PFAG urges authorities to take decisive action against sand winning on farmlands 

By Emmanuel Gamson, GNA 

Takoradi, Dec. 01, GNA – The Peasant Farmers Association of Ghana (PFAG) has called on the appropriate authorities to take decisive action against illegal sand winning activities on farmlands, particularly for smallholder farmers. 

It said just like galamsey, sand winning activities were causing a devastating impact on fertile lands which negatively affected farming activities and robbed peasant farmers of their livelihoods. 

Mr Wepia Addo Awal, the President of the PFAG, made the call in an interview with the Ghana News Agency (GNA), in Takoradi. 

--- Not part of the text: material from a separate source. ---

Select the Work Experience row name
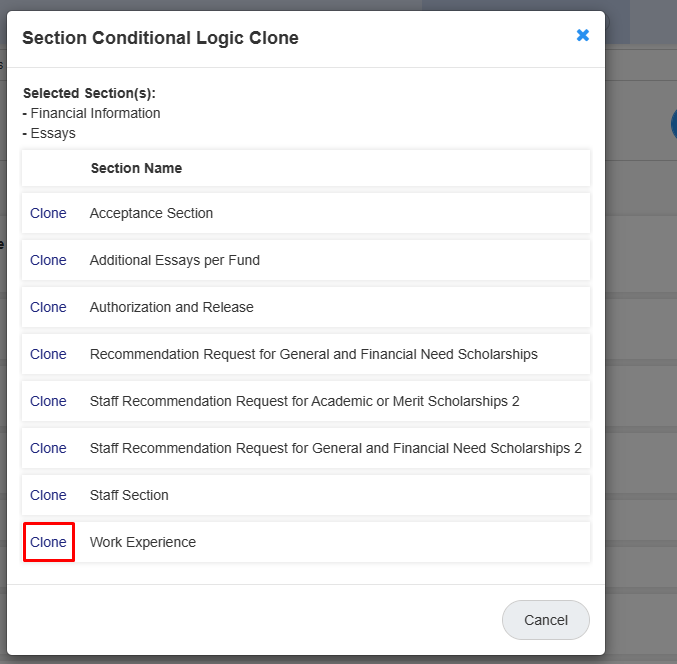 pyautogui.click(x=143, y=542)
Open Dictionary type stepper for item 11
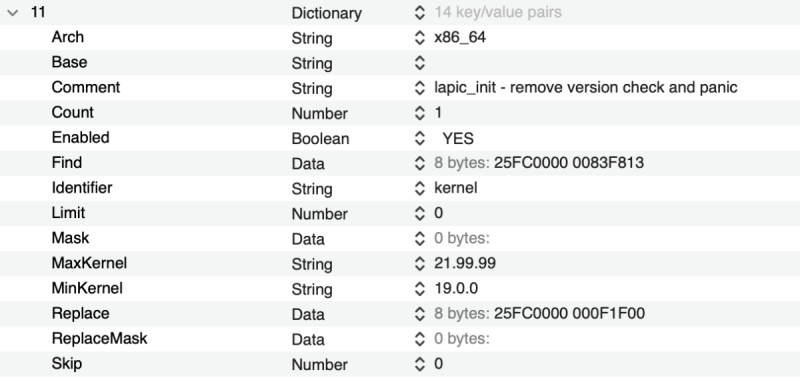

He said: “As smallholder farmers, sand winning is devastating some of our farmlands because anytime such activities take place on the lands, the top soil which contains much of the nutrients is totally destroyed leaving the lands to become unproductive.” 

He explained that this translated into low crop production which affected the livelihoods of farmers and subsequently threatened the country’s food security in the long run. 

Mr Awal stated that the Association had taken note of the increase in sand winning activities, and that institutions like the Ministry of Food and Agriculture, district assemblies, and other relevant stakeholders in the agricultural value chain must act swiftly to fight the menace. 

“We expect the authorities to take this as a matter of urgency, so that areas that have been demarcated for agricultural farmlands should be exempted when it comes to sand winning,” he said. 

On what the Association was doing to help protect its members from such activities, the PFAG President stated that they would empower their members to report cases of sand winning activities on their farmlands to the appropriate authorities for intervention. 

He said if this canker was not nipped in the bud and allowed to escalate like the galamsey menace, which had already devastated farmlands, then it was seriously going to affect food production and threaten Ghana’s food security.